EXPORTS of farmed salmon from the Faroe Islands have shown a significant decline during the first eight months of this year.
Recent figures show that salmon sales – the islands’ most valuable seafood commodity – are down by 17 per cent or £51 million to a total of around £295 million over the period.
There is no official explanation for the development, but the figures show that the decline in salmon is far greater in value than in quantity, which indicates that fish farming companies have been affected by a drop in prices earlier in the year.
And harvested volume figures from Bakkafrost, the main salmon farming company on the islands, are also down this year.
But statistics relating to white fish, such as cod and haddock, for the longer, 10-month period between January and October have increased, netting the country’s fleet at least £120 million.
Statistics show they are one third higher over the same period in 2017. The cod catch is now 13,313 tonnes, almost 3,000 tonnes higher.
As for haddock, which has shot up in price this year, landings totalled more than 4,000 tonnes, which is 963 tonnes up on 2017.
The big disappointment has been with saithe, where catches have declined by 16 per cent to 19,400 tonnes.
The value has also dropped, offsetting much of the gain from higher cod and haddock prices.

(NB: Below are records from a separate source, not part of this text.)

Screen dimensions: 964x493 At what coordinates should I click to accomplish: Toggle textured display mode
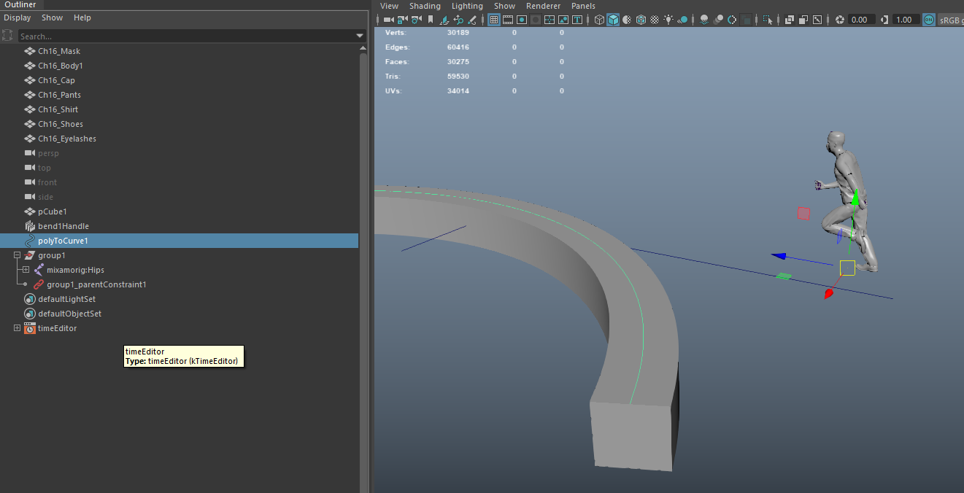coord(641,20)
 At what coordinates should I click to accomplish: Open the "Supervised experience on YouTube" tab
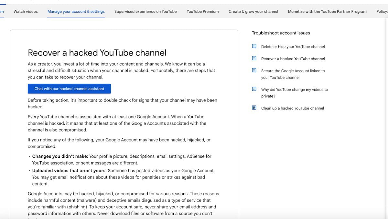(x=146, y=11)
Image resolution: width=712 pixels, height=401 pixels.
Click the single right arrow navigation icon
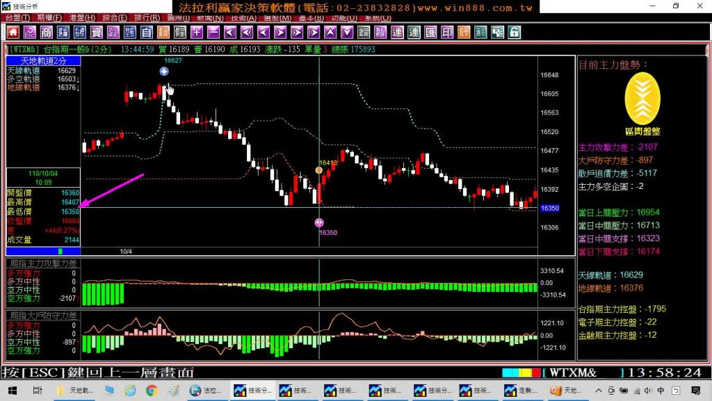280,32
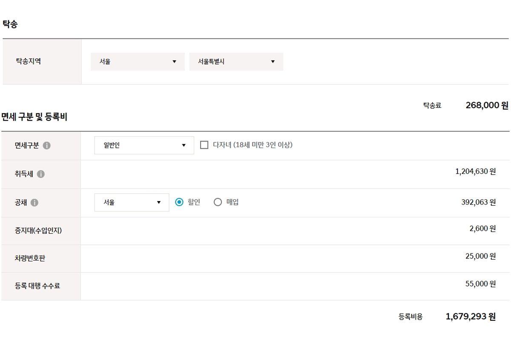Select the 매입 radio button
511x340 pixels.
click(218, 202)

Landings of flatfish such as plaice are also lower – down by 900 tonnes to 4,400 tonnes.
The figures now take on greater economic significance than in the past because since January the 50,000 inhabitants living on the islands have been handed greater control over the way the fishing industry is run.
The reforms virtually exclude foreign ownership of quotas and have put an end to the trading of fishing licences.
The Faroe Islands earn well over £800 million a year from the export of marine products of all types.